__TASK INSTRUCTIONS__
Take the entries below and print, exactly, the stretch from the line containing "You are a computer-use agent." through the line containing "Given: Select season", both included.

[Stored items]
-- Opening Marker --

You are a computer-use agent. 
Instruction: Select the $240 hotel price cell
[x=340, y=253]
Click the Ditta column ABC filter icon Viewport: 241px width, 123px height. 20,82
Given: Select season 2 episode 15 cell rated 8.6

-- Closing Marker --
-- Opening Marker --

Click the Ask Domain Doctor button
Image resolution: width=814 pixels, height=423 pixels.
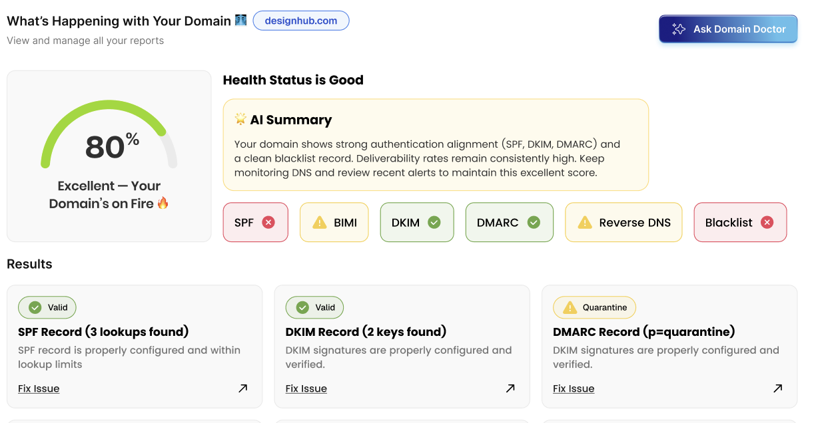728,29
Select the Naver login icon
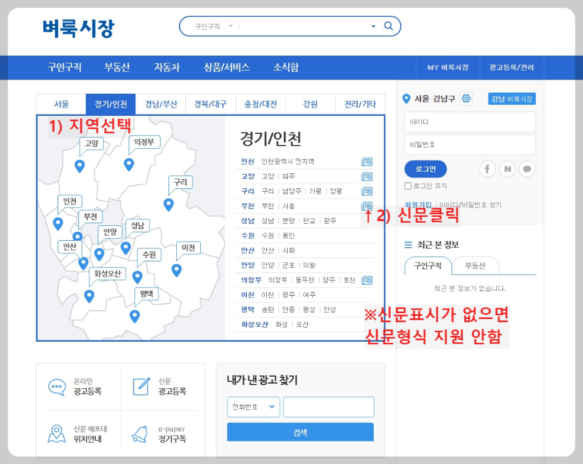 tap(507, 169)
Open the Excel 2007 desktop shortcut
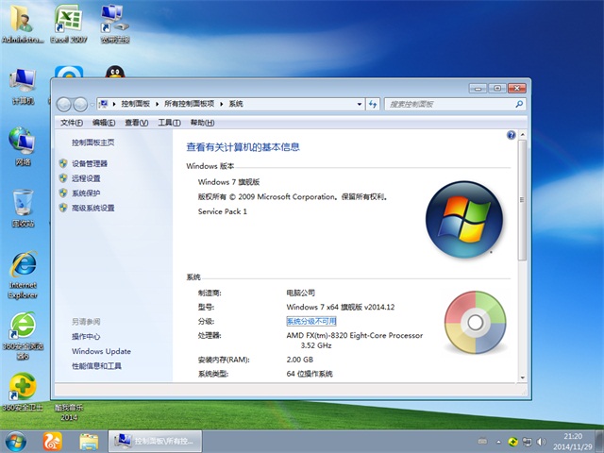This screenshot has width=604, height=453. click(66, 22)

-- Closing Marker --

__EXPECTED ANSWER__
You are a computer-use agent. 
Instruction: Select the $240 hotel price cell
[x=340, y=253]
Click the Ditta column ABC filter icon Viewport: 241px width, 123px height. 20,82
Given: Select season 2 episode 15 cell rated 8.6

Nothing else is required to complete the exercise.